NOITE DE SANGUE NO SERTÃO

NOITE DE SANGUE NO SERTÃO

Jorge Linhaça

O sangue escorria pelo chão, qual fossem riachos vermelhos percorrendo o leito das rachaduras da terra ressecada pelo sol inclemente.

Membros dilacerados de corpos desmembrados empilhavam-se numa macabra imitação de uma pirâmide e no topo da pilha, uma cabeça tinha os olhos devorados por aves de rapina, carniceiros do céu.

O sol escaldante emprestava ao sangue um brilho quase rubiáceo, salpicando de tétricas estrelas a seiva que outrora dera vida aos cadáveres frescos.

Dois dias antes:

Em meio à seca que flagela o sertão um grupo de jovens aventureiros e curiosos dirige-se a uma parte remota daquelas paragens. Sua intenção é conhecer de perto a sensação de viver alguns dias de isolamento nas inóspitas condições que afligem centenas de pessoas durante toda a sua vida.

Vieram com seus carros abastecidos e uma quantidade de mantimentos que consideravam suficientes para sua estadia.

Armaram suas frágeis barracas sob o cáustico ardor do sol inclemente, resguardaram seus mantimentos e a água e se armaram de suas câmeras fotográficas, celulares e tablets para filmar o efeito da seca sobre o solo e a parca vegetação.

A erma localidade não permitia que fossem alcançados pelos sinais das companhias de telefonia. Seu isolamento era muito maior do que haviam esperado, no entanto isso apenas fez com seu senso de aventura se acentuasse, a adrenalina percorria seu fluxo sanguíneo dando-lhes uma sensação de serem capazes de superar seus próprios limites.

Durante dois dias tudo correu como eles haviam imaginado, apesar da monotonia da paisagem árida, o sentimento da novidade e das novas descobertas compensava, até certo ponto, a falta de maiores opções de divertimento.

Mas ao cair da terceira noite urros terríveis foram ouvidos, seu sangue como que congelou nas veias e uma inquietação enorme tomou conta deles.

Não conseguiam distinguir de onde vinha o infernal rugido, parecia ecoar de todas as direções.

Aturdidos reuniram-se em um grupo tentando ficar de costas uns para os outros, apontando suas trêmulas lanternas em todas a s direções, movidos apenas pelo instinto de sobrevivência.
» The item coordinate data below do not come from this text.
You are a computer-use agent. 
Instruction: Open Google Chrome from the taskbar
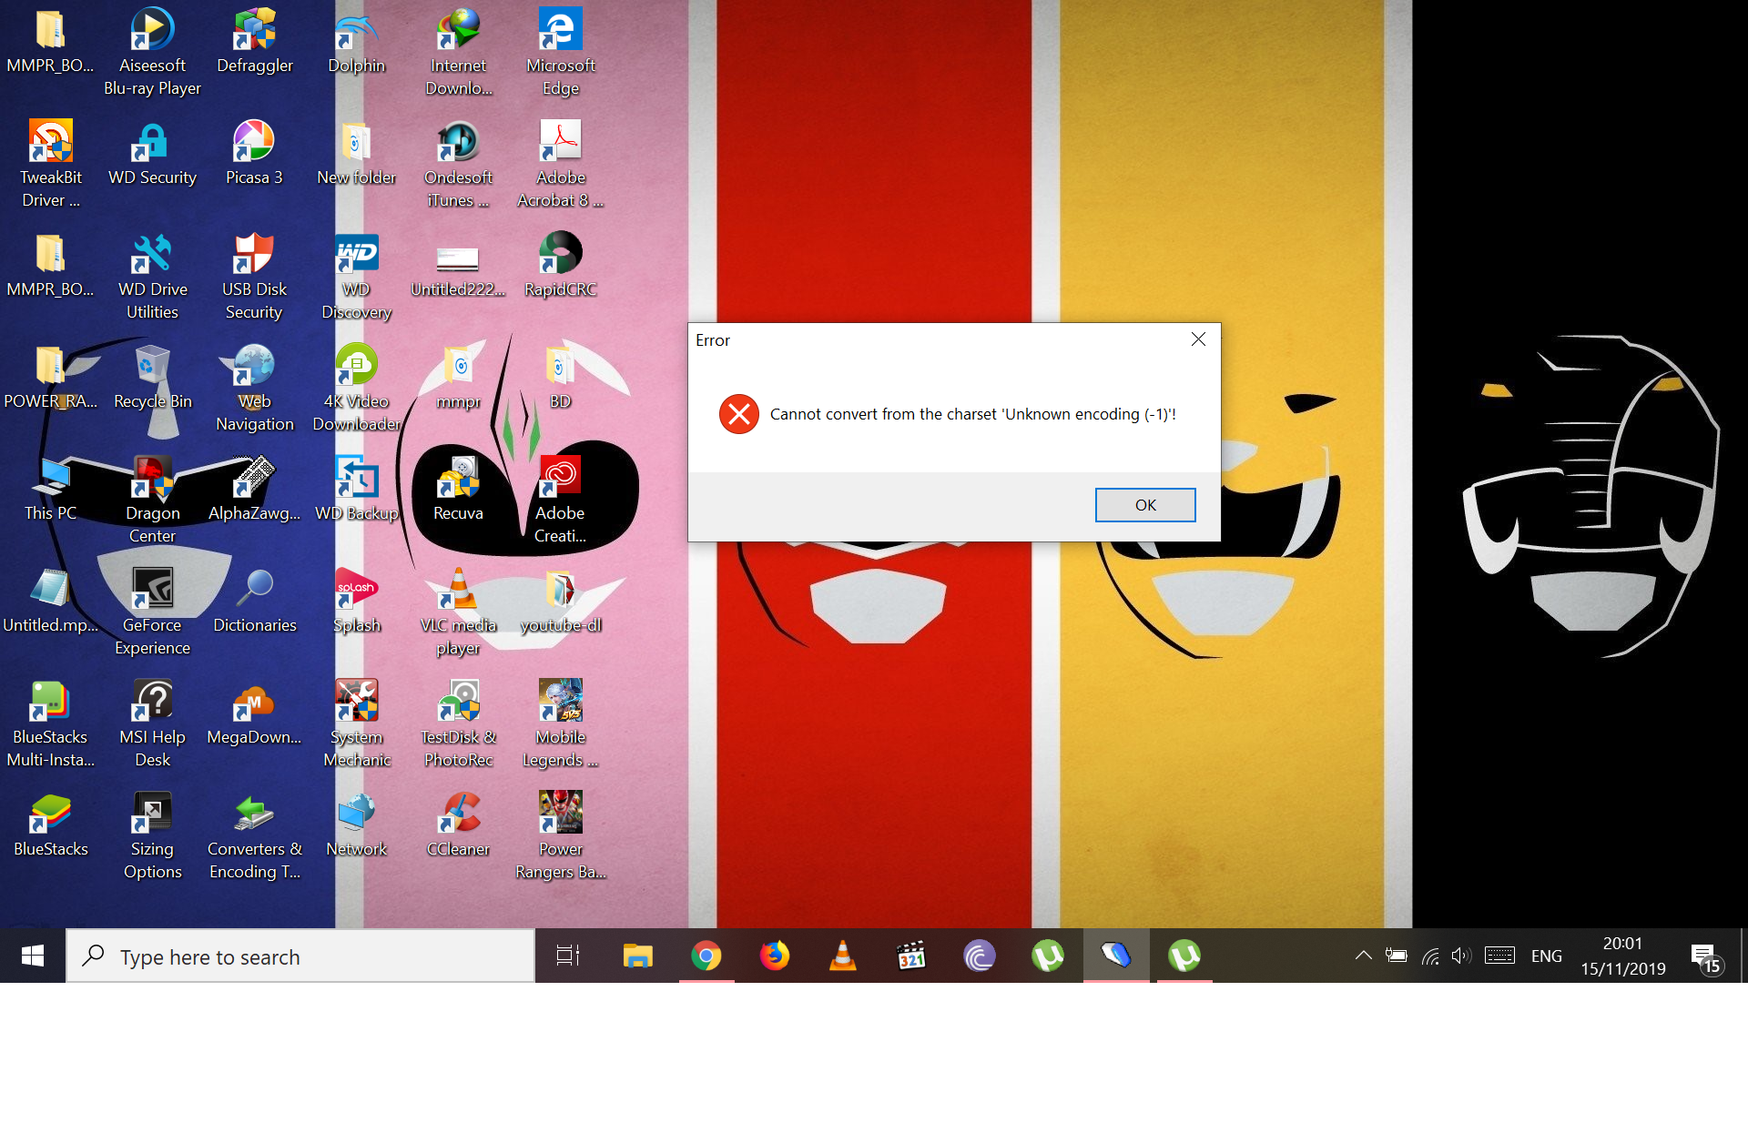pos(706,956)
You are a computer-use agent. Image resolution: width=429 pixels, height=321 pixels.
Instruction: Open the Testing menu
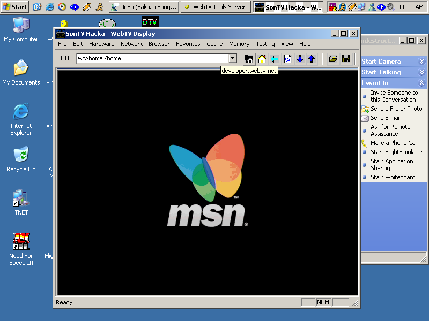pyautogui.click(x=265, y=44)
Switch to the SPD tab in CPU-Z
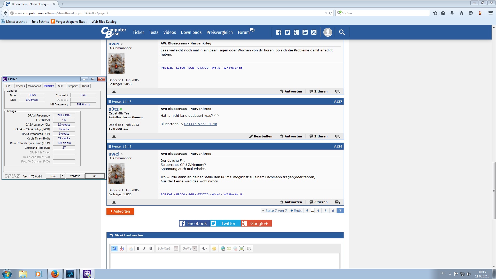The width and height of the screenshot is (496, 279). click(60, 86)
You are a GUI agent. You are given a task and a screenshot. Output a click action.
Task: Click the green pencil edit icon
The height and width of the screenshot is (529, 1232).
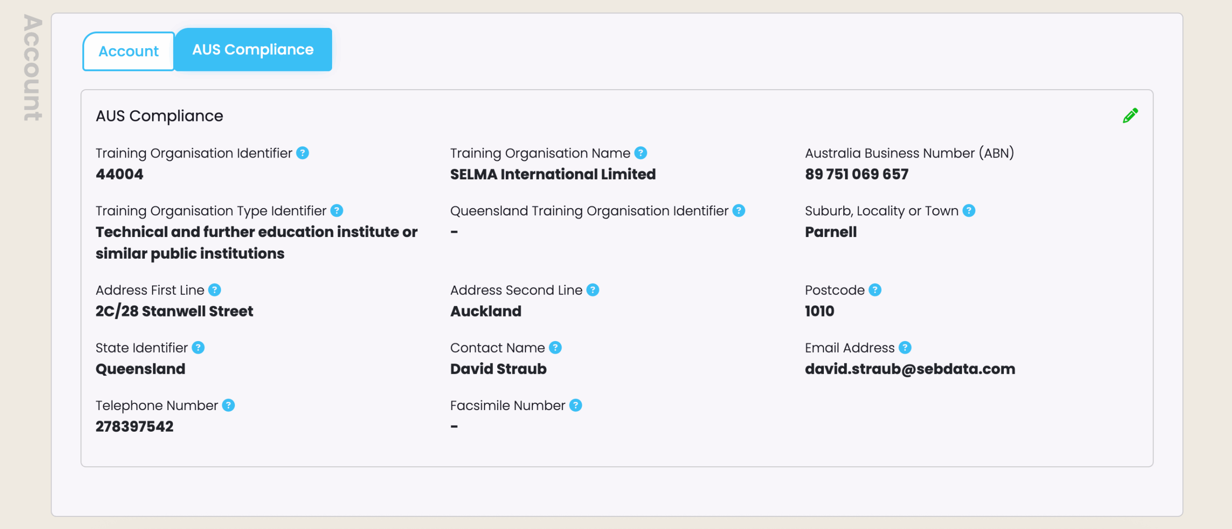pyautogui.click(x=1130, y=116)
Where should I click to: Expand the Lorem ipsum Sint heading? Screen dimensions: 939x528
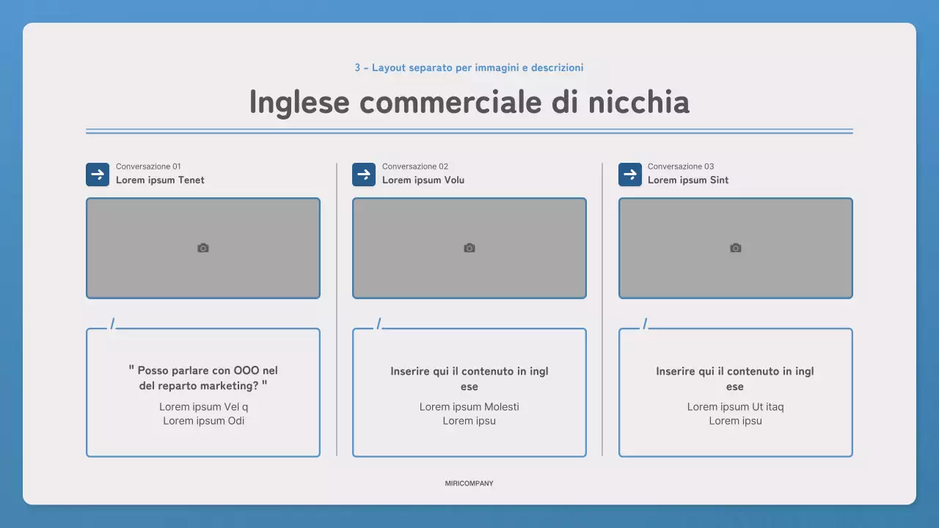pos(687,180)
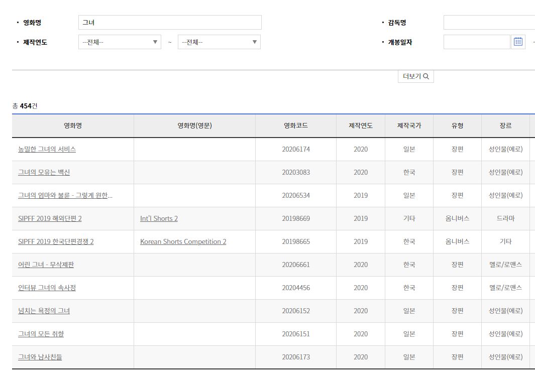Image resolution: width=535 pixels, height=381 pixels.
Task: Open the movie 넘치는 욕정의 그녀
Action: point(44,311)
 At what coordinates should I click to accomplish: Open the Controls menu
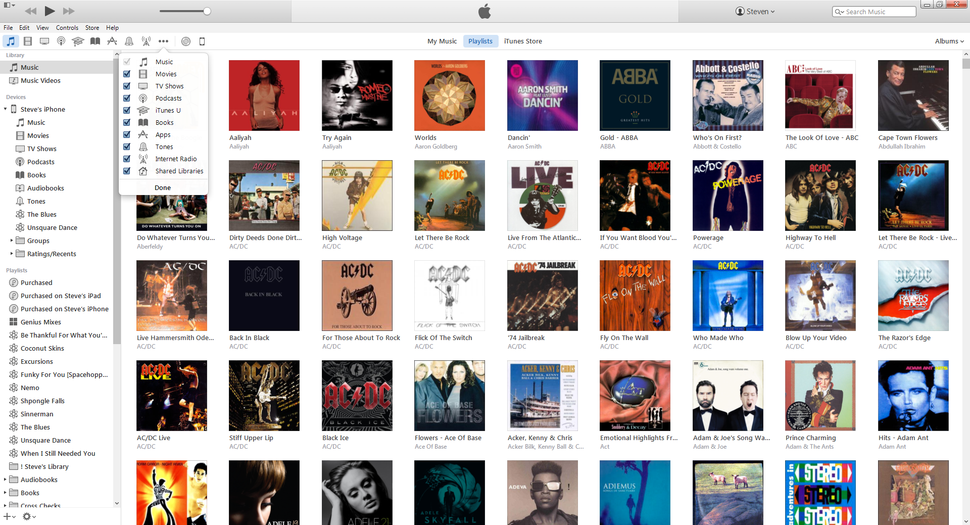[67, 27]
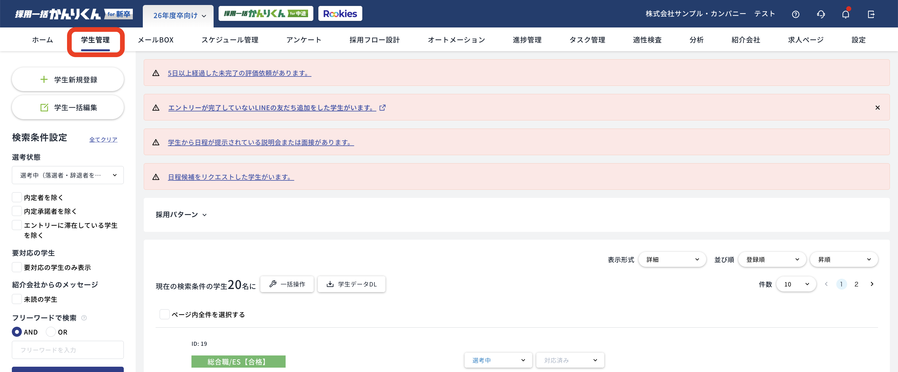Viewport: 898px width, 372px height.
Task: Click the headset support icon
Action: [x=821, y=14]
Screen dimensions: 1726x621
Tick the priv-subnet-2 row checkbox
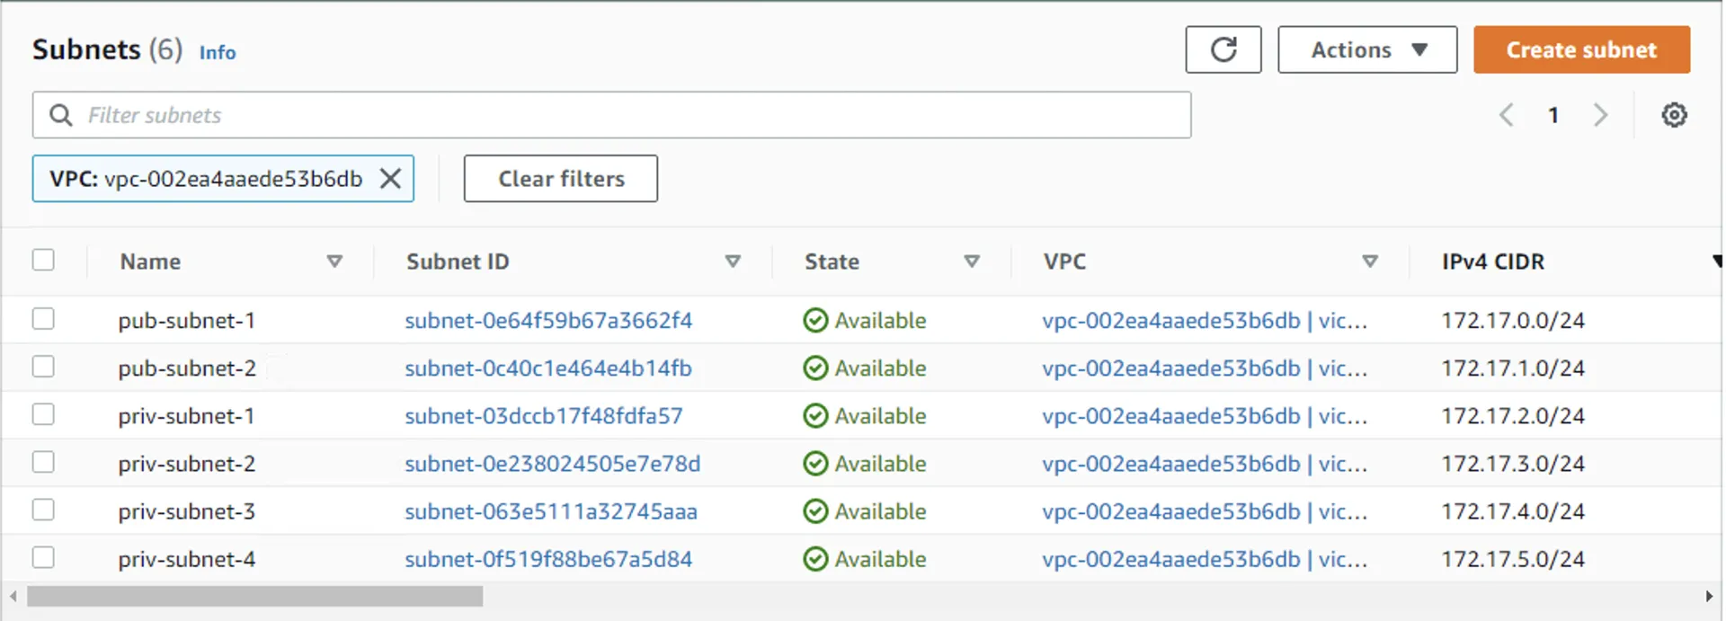(43, 462)
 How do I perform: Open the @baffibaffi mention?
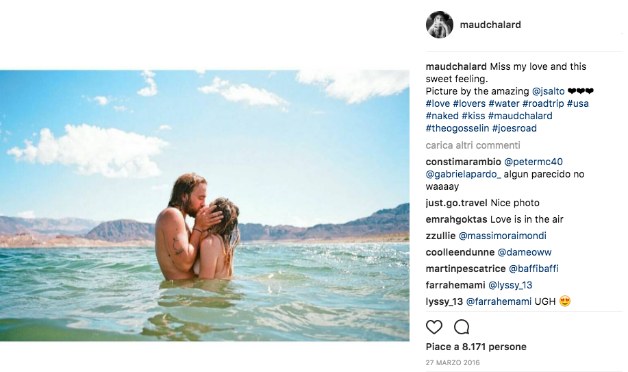pos(533,269)
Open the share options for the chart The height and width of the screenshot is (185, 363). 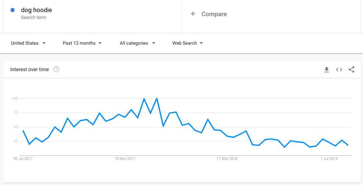tap(352, 70)
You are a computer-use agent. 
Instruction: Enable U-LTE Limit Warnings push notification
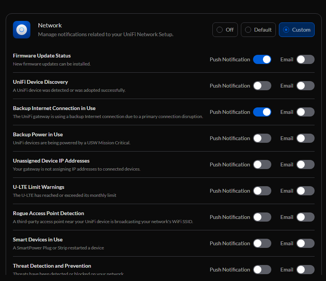pos(262,191)
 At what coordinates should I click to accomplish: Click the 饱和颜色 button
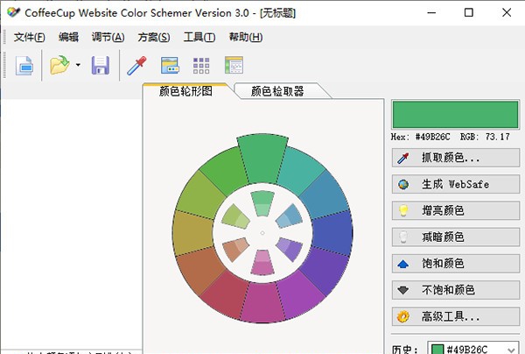point(450,263)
O caos caia sobre eles, seus olhos estampavam o medo que lhes inundava a alma naquele momento, todos falavam ao mesmo tempo e isso tornava incompreensível qualquer tentativa de organizar o grupo. Repentinamente um grito ecoou mais forte num misto de terror e descoberta:

ALIIIIIIII!

Foram as últimas palavras do pobre coitado, ao mesmo tempo em que as lanternas se dirigiam para o ponto indicado e revelavam um par de olhos vermelhos e selvagens que se aproximaram numa velocidade inimaginável. O negro vulto da besta era quebrado apenas pela claridade de enormes presas que logo se cravaram no pescoço da primeira vítima, enquanto que garras afiadas poderosas decepavam o braço de outro pobre coitado.

O pânico foi tamanho que qualquer resistência parecia impossível, um a um caíram vitimados pelo monstro saído das profundezas do inferno. Dilacerados, abatidos, com as entranhas devoradas pela criatura indecifrável.

Após o massacre fulminante, o monstro saciou sua fome sem importar-se com os membros espalhados pelo chão.

Após banquetear-se com os órgãos vitais dos pobres diabos, sossegou por um instante, e iniciou a tarefa de empilhar simetricamente braços e pernas, como se cumprindo algum ritual demoníaco.

Após alguns dias seus restos forame encontrados dessa maneira e a única testemunha de tudo isso são as imagens distorcidas de uma câmera que filmava, como todas as noites, a reunião que faziam para compartilhar suas experiências e sentimentos quanto à aventura que teve tão trágico final.

Quanto à criatura, as imagens não deixam ver com clareza, mas era enorme, alguns falam em um lobisomem, outros no chupa cabra, outros no próprio demônio.

O certo é que chão seco do sertão foi molhado pela chuva de sangue naquela noite.